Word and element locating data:
* Begin *
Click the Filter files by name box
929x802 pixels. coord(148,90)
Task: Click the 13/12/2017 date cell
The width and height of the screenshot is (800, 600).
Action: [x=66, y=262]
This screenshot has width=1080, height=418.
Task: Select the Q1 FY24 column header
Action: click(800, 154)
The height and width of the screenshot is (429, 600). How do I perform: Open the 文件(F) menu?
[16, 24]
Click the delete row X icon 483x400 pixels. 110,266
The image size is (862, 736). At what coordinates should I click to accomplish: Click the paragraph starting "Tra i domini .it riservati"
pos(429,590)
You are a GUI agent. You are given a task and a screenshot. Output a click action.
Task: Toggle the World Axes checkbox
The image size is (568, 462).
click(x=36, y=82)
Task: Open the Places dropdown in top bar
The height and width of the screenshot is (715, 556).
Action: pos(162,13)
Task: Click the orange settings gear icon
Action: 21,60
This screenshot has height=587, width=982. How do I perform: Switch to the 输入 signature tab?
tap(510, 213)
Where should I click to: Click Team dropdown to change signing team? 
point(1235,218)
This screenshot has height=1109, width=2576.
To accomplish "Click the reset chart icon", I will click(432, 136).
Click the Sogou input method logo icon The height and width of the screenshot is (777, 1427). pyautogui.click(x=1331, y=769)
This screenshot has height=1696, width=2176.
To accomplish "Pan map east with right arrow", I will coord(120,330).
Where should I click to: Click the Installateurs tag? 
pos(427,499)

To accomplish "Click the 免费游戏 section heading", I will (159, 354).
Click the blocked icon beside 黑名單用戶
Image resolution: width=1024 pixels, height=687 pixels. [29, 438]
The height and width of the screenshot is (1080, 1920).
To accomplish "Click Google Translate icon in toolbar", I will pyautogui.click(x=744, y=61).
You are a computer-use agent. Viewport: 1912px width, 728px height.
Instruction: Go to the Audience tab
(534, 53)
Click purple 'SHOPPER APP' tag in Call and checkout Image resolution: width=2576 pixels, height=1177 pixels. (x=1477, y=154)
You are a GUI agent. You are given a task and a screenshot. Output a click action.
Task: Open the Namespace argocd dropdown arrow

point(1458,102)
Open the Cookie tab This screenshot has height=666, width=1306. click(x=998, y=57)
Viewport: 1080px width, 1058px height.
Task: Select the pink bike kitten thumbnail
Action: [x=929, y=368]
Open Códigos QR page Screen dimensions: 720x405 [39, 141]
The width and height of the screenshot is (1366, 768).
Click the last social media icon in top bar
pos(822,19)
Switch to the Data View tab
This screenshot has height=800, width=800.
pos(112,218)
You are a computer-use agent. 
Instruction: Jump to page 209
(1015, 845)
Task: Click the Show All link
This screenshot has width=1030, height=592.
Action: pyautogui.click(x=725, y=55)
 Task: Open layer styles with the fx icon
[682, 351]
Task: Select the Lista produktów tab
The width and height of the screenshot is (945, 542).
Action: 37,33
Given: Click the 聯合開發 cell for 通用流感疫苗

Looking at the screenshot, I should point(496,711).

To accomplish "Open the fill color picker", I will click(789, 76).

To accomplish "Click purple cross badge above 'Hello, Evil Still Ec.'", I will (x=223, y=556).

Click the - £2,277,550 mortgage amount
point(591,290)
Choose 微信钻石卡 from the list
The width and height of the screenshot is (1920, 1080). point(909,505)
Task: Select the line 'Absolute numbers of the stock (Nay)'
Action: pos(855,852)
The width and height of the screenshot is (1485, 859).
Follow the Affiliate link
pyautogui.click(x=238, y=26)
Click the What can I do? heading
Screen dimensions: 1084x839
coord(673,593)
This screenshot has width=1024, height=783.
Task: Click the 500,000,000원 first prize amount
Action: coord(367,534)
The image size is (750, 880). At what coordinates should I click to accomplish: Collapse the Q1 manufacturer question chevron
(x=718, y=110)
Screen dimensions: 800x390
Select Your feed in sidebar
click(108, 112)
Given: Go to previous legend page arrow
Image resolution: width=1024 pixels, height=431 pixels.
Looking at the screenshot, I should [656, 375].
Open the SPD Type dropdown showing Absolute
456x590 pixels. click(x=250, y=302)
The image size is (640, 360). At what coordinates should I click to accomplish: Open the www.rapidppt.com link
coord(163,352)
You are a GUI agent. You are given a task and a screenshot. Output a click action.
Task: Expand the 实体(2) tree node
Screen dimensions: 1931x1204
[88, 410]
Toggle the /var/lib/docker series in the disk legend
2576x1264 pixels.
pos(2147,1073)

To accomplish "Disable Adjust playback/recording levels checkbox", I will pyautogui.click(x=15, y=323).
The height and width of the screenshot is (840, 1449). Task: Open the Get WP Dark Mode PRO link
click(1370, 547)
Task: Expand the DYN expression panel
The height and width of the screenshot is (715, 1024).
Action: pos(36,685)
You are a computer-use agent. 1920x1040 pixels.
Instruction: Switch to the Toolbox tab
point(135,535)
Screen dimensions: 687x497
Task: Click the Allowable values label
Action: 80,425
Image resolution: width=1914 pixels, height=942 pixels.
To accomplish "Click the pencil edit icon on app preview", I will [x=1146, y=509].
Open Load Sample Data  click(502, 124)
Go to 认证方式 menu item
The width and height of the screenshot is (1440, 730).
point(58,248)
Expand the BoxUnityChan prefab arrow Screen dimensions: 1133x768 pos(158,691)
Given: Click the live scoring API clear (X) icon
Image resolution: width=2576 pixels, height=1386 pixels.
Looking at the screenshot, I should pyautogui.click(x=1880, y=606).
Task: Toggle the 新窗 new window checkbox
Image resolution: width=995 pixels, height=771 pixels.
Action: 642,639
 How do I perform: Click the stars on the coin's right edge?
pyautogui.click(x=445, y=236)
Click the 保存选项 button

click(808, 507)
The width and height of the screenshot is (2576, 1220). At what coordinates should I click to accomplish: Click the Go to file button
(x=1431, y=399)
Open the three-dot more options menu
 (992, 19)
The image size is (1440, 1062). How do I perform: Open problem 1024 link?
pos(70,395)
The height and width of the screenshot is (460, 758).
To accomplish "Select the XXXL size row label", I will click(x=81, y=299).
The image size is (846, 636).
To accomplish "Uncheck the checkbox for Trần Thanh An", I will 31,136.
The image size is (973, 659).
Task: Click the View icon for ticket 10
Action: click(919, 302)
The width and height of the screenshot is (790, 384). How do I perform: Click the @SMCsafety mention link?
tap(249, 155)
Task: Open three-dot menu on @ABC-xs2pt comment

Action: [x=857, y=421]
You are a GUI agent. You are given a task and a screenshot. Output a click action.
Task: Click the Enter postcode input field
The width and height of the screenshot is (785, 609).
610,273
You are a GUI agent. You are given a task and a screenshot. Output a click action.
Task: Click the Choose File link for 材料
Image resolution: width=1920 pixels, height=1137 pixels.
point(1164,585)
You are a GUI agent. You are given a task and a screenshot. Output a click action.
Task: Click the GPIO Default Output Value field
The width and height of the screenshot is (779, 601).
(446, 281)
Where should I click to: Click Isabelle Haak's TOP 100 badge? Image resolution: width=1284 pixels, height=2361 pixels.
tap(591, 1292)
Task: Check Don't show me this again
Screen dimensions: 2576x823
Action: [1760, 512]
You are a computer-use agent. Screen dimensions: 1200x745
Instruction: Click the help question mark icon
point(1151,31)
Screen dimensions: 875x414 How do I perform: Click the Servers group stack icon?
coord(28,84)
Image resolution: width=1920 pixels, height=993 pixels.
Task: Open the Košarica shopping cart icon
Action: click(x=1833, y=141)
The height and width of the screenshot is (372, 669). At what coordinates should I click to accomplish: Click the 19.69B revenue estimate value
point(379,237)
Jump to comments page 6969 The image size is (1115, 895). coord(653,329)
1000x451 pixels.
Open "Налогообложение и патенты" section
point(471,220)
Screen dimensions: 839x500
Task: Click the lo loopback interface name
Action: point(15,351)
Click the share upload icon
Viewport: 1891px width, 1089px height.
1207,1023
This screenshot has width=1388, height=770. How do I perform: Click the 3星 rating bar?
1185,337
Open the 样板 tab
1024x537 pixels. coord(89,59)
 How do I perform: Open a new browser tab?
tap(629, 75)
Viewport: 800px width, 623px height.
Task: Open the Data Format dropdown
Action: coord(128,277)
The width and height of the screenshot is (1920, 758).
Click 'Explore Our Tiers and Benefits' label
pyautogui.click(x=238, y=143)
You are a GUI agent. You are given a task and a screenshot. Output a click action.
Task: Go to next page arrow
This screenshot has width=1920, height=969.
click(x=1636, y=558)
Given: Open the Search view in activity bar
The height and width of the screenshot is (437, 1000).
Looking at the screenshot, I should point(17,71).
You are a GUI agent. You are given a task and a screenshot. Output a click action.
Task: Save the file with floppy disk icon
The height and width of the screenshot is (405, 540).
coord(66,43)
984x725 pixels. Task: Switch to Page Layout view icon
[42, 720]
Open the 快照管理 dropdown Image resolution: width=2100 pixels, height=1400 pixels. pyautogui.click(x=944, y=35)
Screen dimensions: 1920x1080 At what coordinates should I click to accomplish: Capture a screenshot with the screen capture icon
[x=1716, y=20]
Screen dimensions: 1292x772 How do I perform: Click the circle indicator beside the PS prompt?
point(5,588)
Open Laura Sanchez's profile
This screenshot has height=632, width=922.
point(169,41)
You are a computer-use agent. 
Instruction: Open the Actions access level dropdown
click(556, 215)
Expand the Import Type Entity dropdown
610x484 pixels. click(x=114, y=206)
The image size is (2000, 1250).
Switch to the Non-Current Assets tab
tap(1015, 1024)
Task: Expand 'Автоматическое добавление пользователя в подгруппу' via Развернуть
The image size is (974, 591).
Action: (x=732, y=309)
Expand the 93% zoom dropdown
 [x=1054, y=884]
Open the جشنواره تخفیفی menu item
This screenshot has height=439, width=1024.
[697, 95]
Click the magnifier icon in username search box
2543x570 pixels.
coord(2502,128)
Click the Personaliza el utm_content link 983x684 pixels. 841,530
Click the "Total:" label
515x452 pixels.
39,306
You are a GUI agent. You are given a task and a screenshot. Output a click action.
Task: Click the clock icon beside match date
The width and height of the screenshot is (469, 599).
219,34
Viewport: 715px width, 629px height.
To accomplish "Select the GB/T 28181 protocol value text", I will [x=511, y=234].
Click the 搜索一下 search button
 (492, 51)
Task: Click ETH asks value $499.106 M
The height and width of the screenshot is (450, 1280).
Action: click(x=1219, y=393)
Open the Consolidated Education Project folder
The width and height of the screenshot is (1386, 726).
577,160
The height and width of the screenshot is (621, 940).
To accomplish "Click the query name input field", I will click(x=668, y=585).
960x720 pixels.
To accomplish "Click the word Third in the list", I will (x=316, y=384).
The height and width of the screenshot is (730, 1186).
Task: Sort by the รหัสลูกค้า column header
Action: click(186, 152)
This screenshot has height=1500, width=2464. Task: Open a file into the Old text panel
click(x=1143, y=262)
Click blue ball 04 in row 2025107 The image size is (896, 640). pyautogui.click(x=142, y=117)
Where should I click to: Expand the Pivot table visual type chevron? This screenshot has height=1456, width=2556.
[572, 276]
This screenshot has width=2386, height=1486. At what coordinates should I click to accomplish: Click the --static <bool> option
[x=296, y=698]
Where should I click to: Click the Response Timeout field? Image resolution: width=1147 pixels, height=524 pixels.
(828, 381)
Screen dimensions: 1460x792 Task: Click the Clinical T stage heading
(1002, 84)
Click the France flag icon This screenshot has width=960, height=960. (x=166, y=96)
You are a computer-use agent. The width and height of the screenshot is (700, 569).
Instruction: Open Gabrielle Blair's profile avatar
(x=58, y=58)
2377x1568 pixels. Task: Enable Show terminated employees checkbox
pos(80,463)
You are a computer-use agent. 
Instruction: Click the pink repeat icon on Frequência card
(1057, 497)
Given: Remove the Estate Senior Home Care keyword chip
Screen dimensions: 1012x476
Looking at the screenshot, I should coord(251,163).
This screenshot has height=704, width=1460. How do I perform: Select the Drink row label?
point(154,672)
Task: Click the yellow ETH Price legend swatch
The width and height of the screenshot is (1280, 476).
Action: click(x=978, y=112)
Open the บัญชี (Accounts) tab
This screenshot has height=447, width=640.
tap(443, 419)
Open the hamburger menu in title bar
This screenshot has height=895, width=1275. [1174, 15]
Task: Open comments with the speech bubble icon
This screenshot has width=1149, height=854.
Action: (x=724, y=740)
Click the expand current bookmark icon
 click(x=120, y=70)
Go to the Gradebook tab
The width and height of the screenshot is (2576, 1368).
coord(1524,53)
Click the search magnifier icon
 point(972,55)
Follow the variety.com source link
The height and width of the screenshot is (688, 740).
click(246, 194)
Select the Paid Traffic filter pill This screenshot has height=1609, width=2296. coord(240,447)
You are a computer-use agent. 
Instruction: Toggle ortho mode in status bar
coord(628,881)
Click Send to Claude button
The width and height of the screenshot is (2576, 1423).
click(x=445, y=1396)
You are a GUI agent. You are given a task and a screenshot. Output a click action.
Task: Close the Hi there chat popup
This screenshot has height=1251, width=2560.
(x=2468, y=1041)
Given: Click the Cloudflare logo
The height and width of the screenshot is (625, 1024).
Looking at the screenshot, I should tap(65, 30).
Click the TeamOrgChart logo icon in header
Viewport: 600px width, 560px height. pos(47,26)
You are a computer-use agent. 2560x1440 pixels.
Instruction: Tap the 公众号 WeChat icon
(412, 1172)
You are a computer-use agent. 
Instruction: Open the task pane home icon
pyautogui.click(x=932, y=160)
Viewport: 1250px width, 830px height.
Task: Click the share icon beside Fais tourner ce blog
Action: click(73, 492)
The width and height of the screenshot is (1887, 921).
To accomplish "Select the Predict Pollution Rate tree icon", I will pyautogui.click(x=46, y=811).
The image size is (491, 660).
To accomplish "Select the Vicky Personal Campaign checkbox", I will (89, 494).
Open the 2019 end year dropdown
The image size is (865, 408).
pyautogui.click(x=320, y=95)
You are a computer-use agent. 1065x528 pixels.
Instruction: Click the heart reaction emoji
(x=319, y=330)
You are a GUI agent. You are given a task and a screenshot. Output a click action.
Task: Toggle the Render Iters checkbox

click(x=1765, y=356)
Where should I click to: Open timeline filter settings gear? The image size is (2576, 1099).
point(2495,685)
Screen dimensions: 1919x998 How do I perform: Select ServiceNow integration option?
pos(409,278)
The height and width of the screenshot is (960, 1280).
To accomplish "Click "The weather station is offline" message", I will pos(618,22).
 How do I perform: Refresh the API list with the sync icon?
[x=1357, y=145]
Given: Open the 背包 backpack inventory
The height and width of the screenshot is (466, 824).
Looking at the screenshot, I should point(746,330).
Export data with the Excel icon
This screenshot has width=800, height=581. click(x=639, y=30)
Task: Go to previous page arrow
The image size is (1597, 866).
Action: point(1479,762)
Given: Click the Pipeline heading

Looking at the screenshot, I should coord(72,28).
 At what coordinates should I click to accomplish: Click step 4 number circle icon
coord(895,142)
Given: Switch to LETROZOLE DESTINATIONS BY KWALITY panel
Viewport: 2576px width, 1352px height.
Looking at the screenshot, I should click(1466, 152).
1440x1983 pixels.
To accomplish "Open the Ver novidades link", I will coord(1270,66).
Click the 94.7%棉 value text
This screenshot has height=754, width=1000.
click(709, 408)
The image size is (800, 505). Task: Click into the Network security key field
* End *
Find every line in the entries above that contains the word "previous", and copy each one out in full.

- [Written solution]:
Given: Go to previous legend page arrow
Task: Go to previous page arrow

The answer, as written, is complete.